Is mean the new normal?When I researched the word “mean,” I found a number of definitions: According to, the verb form can mean (sorry) “to have in mind as one purpose, to intend to express or indicate, to have as its sense or signification, etc.” My brain hurts! The definition I was seeking was the adjective: offensive, selfish or unaccommodating; nasty; malicious, etc. I am having trouble focusing here. There is a noun form which is defined as “an agency, instrument, or method used to attain an end.” Or in mathematics, a mean is “a quantity having a value intermediate between the values of other quantities; an average.” I may be having a stroke. It’s no wonder the English language is so difficult to learn.

My intent was to focus on the nasty and malicious version, as in “mean people,” but I got sidetracked by the mathematical definition, meaning “average.” Yikes. Are you confused yet? Maybe nasty, malicious people are now considered normal or average. Open, honest communication is supposed to be a good thing, but what happened to finesse and civility? Is “mean” the new normal? Mean can be deceiving and can shatter lives.

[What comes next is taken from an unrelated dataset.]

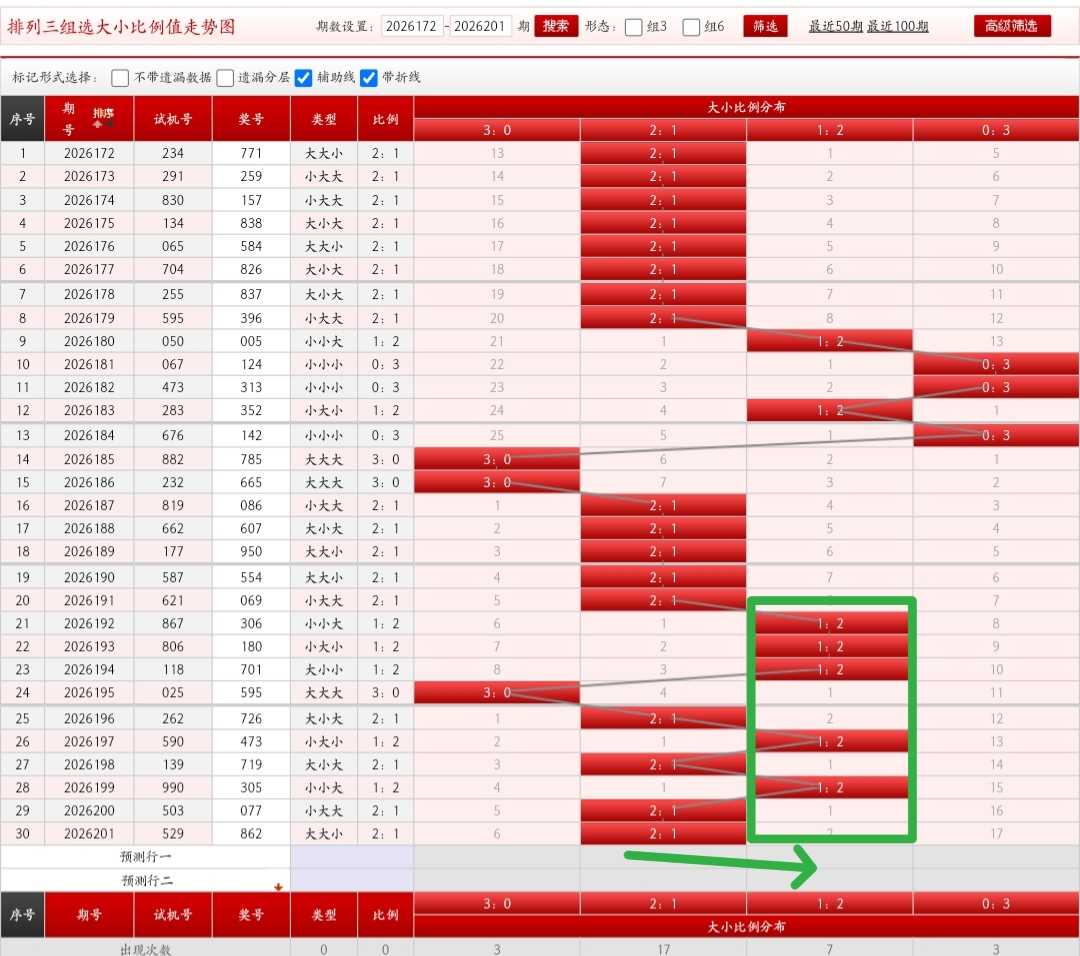This screenshot has width=1080, height=956.
Task: Click the start period field 2026172
Action: click(411, 26)
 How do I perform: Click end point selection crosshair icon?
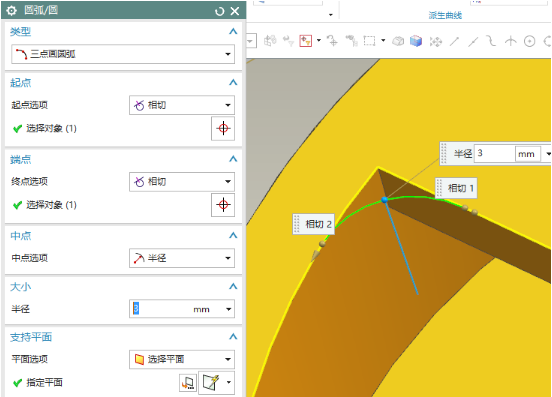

Years ago, my friend and coworker Amy met Hank, a guy who promised her everything. He was handsome, strong, and in the military. He was smart and knew stuff that she didn’t. He promised to tell her what he knew someday when she was ready. It seemed like the perfect opportunity for her to fulfill her ambitions and marry someone who could take care of her as it was rare for unmarried women to achieve status in that era, especially as a minority in Utah.

Since Hank was away often and Amy had a good job, she became strong and independent. She was a force to be dealt with. I always enjoyed her company. She was happy and fun, and when we both became pregnant at the same time, our bond grew stronger. When Amy’s son and my daughter were born a day apart in the same hospital, we visited one another in our rooms, and when we went back to work, we kept in touch, even though we worked in different departments for a large company.

As our children grew, Amy and I drifted in different directions, but we still had common bonds. My husband was becoming apathetic, and hers was becoming angry. Hank sensed that he was losing control of Amy and that he was entitled to more. He knew what was best for his family, but Amy wasn’t listening. He tried intimidation, but it wasn’t working. How dare she question his authority? Hank was angry and mean but was still granted supervised visitations with his son because he was still normal. One day, Hank shot and killed Amy during a supervised visit in front of his son and a neighbor.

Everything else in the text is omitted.